Dr. Hsu also notes that the lesions (occasionally it may just be one lesion) sometimes first appear in the mouth, genitals, or face, but then can spread to the hands, feet, and trunk of the body. From beginning to end, the rash can last anywhere from two to four weeks.
How can you tell if your rash is monkeypox?
It can be scary to wonder if any skin blemish you develop could actually be monkeypox. There has been some shared confusion, especially on social media, about the difference between monkeypox lesions and other skin outbreaks such as hives, bug bites, pimples, or other rashes. That said, there are actually a couple things that distinguish a monkeypox lesion from the rest.

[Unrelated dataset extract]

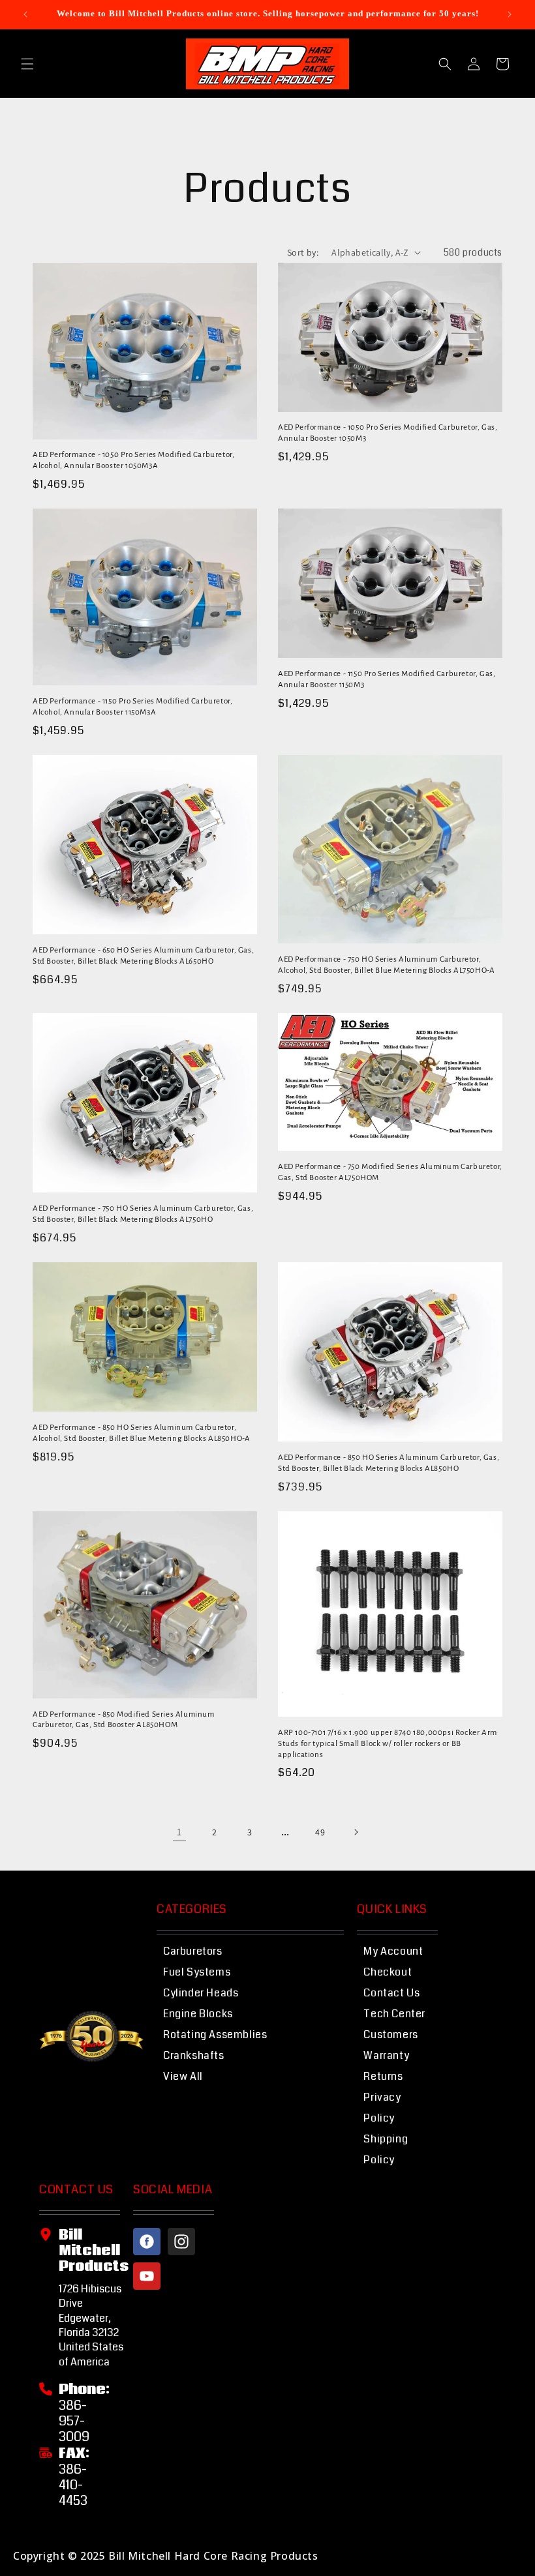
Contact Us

One defining factor is the accompanying symptoms that typically flare up within one to four days of the rash. “Unlike bug bites, hives, or pimples, monkeypox eruption is typically preceded by non-specific prodromes such as fever, chills, headache, fatigue, sore throat, myalgia, and swollen lymph nodes,” Dr. Hsu explains.
The other is the change that the monkeypox lesions go through from start to finish: “Bug bites, hives, and pimples don’t go through multiple stages of development like the smallpox lesions,” says Morgana Colombo, MD, a board-certified dermatologist based in Reston, Virginia. (To learn more about distinguishing features of monkeypox lesions, check here.) But remember: Only a doctor can confirm a monkeypox diagnosis.
When should you see a doctor?
If you have experienced flu-like symptoms and then notice lesions like the ones we described above a few days later, Dr. Hsu recommends seeking medical attention to receive a diagnosis. For those who aren’t experiencing symptoms, if you have been in contact with someone who had monkeypox, the CDC recommends you call your doctor to find out what you should do next.
“If you were exposed to monkeypox, you will need to monitor yourself for symptoms for 21 days,” Dr. Gopalan says. “You should then call your doctor or nurse if you notice any symptoms such as fever, swollen lymph nodes, or any rash or sores.”
How do you take care of a monkeypox rash?
When a potential outbreak pops up on the skin, your immediate reaction might be to try and treat it, but Dr. Colombo says it’s important to fight that urge before you’re sure what’s causing it. “You should not attempt to care for the lesions at home without being seen by a physician and getting tested first,” she explains.